**EXERCISE**: Copy the items from the start through the line holding "pyautogui.click(x=605, y=665)", inclusive, swapping "checkbox" for "tick box" and keeping everything else unchanged.

___ LISTED RECORDS

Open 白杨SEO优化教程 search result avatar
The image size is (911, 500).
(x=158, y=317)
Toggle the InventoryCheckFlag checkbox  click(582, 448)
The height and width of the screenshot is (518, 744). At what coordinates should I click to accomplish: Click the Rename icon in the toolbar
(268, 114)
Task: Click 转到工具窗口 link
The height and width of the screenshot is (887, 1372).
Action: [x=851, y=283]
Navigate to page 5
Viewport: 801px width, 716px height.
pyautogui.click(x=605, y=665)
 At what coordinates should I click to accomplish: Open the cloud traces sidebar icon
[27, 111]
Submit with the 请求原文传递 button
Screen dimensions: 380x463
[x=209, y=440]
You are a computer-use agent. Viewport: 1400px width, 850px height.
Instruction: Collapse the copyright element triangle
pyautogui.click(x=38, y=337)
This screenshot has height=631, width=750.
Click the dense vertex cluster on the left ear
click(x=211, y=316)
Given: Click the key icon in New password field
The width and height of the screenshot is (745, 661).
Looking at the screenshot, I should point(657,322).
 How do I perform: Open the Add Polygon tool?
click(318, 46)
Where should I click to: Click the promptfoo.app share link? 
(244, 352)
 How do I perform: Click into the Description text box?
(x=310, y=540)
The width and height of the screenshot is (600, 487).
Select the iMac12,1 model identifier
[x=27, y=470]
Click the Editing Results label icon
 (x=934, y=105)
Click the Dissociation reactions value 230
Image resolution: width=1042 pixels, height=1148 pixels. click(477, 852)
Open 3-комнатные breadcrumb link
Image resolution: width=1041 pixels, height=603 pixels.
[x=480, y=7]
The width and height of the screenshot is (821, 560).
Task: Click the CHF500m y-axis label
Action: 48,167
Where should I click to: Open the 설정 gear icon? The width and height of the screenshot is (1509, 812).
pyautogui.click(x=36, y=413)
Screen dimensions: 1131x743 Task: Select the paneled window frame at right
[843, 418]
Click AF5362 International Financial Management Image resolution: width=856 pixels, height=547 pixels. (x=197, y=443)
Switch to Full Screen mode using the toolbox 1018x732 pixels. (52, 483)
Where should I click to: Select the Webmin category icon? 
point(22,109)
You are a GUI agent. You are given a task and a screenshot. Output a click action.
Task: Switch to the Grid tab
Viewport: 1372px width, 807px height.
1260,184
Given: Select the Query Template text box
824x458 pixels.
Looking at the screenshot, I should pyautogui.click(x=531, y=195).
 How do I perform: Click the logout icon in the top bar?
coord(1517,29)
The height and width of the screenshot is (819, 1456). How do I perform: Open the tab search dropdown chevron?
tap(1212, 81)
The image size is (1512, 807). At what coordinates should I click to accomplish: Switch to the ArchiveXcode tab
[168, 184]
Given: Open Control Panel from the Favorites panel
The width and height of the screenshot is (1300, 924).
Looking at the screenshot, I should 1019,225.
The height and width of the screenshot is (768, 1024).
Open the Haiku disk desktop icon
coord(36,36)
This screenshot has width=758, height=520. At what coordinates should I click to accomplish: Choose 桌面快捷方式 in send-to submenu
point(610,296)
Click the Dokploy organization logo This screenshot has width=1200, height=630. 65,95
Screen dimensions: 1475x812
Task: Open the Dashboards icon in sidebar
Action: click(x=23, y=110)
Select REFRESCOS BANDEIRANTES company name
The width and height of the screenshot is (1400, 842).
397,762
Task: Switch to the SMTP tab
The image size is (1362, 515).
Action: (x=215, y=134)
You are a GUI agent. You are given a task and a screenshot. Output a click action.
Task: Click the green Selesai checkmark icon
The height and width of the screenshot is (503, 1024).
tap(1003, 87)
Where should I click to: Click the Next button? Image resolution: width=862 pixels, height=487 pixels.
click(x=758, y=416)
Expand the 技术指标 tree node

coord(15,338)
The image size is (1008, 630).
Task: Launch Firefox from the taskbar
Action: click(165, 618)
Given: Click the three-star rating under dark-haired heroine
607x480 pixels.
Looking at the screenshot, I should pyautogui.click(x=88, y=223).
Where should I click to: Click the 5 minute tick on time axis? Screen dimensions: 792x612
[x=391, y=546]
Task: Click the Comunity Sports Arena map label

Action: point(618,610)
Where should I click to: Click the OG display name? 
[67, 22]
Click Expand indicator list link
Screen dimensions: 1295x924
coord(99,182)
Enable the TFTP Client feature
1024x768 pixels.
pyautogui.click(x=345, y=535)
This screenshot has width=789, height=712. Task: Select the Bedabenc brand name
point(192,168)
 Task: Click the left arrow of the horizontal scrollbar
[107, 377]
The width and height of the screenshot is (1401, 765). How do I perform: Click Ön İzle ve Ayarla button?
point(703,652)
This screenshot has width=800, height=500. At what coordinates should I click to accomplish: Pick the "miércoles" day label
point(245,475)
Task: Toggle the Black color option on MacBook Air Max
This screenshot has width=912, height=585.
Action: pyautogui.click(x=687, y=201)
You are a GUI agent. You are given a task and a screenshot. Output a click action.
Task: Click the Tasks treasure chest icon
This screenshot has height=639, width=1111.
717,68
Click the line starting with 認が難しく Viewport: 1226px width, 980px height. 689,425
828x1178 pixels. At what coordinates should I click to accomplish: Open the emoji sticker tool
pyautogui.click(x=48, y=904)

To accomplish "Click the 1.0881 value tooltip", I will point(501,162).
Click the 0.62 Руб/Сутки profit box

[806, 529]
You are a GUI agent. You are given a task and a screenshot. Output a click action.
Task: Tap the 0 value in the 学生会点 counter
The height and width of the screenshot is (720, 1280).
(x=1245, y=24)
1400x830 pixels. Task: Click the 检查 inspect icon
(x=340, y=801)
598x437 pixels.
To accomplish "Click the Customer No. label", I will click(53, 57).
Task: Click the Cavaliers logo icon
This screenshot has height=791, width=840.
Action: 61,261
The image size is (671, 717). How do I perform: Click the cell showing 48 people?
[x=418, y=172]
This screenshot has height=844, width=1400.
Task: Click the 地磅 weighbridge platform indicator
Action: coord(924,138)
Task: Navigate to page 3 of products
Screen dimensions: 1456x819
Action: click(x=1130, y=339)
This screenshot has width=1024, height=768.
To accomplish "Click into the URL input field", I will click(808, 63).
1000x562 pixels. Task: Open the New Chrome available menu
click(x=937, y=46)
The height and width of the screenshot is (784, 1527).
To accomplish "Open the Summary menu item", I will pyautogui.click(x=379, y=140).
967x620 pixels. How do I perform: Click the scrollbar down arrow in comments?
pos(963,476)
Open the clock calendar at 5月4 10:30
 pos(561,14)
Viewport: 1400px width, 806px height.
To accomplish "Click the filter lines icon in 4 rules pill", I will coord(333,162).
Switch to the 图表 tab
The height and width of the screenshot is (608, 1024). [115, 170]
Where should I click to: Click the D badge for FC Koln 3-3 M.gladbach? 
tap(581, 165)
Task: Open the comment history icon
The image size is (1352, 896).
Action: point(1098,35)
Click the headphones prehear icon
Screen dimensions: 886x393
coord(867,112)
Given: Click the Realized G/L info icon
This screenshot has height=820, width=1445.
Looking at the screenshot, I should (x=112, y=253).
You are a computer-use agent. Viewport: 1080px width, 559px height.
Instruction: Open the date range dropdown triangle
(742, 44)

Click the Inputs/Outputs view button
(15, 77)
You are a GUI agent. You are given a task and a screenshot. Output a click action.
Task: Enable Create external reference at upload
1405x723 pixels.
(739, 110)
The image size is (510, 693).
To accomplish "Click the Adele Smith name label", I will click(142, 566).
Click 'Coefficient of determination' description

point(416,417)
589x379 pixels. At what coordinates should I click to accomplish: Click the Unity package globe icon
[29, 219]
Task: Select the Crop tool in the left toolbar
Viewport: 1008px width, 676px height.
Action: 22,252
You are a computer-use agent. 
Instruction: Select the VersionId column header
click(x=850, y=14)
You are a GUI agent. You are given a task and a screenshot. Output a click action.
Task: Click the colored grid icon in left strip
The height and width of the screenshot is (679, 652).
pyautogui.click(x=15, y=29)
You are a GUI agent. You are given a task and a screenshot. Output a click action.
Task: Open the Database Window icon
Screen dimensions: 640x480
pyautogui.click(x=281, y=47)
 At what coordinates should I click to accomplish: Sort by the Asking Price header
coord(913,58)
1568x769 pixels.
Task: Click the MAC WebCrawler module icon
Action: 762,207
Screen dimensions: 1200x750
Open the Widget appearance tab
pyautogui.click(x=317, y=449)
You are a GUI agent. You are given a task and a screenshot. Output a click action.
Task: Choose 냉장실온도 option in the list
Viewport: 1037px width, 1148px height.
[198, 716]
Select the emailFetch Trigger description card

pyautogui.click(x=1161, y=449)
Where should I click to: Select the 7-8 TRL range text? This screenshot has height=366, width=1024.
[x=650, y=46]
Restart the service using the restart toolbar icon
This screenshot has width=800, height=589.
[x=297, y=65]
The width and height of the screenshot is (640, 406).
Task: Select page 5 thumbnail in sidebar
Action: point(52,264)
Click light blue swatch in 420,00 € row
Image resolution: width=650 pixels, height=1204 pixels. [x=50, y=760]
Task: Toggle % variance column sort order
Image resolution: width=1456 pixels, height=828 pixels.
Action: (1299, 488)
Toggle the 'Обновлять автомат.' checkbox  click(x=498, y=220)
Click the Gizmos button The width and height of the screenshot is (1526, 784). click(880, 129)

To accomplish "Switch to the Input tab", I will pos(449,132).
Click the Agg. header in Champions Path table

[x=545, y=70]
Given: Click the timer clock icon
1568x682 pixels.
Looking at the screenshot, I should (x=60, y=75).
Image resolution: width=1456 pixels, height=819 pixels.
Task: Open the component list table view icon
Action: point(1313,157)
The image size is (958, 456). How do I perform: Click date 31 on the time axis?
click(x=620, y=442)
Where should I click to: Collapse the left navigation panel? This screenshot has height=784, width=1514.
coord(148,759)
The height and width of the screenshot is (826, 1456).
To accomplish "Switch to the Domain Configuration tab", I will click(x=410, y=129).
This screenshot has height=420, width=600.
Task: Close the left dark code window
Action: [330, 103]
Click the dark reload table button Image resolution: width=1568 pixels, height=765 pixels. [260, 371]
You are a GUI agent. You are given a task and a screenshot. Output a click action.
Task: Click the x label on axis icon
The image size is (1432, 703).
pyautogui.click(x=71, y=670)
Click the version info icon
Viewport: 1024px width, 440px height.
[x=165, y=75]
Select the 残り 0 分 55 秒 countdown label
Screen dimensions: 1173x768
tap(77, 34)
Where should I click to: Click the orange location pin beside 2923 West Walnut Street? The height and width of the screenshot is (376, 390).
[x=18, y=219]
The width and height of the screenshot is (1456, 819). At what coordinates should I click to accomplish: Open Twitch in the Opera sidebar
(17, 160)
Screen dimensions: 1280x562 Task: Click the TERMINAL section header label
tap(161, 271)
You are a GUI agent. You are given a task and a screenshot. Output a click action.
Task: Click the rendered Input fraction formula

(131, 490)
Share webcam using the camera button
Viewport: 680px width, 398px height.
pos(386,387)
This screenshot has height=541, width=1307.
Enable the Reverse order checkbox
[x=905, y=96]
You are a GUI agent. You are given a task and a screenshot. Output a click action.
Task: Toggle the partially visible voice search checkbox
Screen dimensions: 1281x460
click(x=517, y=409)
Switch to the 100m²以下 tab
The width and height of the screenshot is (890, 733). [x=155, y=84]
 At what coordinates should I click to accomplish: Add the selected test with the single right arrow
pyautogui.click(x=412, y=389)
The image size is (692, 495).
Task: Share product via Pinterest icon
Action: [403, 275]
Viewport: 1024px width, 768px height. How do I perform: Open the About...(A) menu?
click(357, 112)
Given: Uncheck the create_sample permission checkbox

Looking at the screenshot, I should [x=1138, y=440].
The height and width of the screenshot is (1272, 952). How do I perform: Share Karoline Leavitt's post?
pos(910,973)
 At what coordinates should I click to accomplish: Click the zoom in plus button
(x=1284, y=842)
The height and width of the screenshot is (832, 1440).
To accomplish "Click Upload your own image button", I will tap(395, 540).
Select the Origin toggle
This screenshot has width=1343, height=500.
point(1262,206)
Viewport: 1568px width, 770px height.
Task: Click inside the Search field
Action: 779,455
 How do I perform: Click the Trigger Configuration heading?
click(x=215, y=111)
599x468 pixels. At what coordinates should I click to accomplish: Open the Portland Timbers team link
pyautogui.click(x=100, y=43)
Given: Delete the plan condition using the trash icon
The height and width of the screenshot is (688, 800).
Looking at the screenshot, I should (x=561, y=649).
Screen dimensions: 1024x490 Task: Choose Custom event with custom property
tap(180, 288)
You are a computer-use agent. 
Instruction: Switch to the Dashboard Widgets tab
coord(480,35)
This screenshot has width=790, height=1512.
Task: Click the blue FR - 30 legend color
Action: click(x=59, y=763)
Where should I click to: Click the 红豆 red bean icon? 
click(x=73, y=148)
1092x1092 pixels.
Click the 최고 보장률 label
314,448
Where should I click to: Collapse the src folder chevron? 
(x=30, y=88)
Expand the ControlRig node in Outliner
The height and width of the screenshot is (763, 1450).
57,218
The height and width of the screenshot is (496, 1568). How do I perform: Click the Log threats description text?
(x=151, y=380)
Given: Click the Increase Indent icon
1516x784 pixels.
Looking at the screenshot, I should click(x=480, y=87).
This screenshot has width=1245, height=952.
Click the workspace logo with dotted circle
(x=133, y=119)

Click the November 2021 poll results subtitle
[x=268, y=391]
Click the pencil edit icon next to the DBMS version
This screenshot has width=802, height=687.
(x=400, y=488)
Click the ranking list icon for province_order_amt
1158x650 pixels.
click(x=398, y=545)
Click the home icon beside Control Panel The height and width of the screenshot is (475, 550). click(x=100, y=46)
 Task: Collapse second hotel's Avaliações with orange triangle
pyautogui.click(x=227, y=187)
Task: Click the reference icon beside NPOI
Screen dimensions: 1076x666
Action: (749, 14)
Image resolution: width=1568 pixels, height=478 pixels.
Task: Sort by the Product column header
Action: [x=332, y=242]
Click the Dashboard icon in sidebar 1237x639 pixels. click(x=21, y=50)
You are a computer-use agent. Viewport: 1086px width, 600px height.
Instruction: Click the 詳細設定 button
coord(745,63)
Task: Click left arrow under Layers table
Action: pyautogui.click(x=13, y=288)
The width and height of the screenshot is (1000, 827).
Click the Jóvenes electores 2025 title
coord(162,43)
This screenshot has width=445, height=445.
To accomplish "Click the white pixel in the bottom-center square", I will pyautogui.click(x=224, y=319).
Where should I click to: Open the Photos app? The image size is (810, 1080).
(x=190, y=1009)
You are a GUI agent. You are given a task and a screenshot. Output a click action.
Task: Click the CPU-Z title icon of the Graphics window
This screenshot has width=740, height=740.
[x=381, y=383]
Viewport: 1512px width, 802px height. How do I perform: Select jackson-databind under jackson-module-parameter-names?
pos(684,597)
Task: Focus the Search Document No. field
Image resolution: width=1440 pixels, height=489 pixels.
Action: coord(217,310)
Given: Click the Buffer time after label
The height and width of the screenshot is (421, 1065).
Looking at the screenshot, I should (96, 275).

______

**SOLUTION**:
Open 白杨SEO优化教程 search result avatar
The image size is (911, 500).
(x=158, y=317)
Toggle the InventoryCheckFlag tick box  click(582, 448)
The height and width of the screenshot is (518, 744). At what coordinates should I click to accomplish: Click the Rename icon in the toolbar
(268, 114)
Task: Click 转到工具窗口 link
The height and width of the screenshot is (887, 1372).
Action: [x=851, y=283]
Navigate to page 5
Viewport: 801px width, 716px height.
pyautogui.click(x=605, y=665)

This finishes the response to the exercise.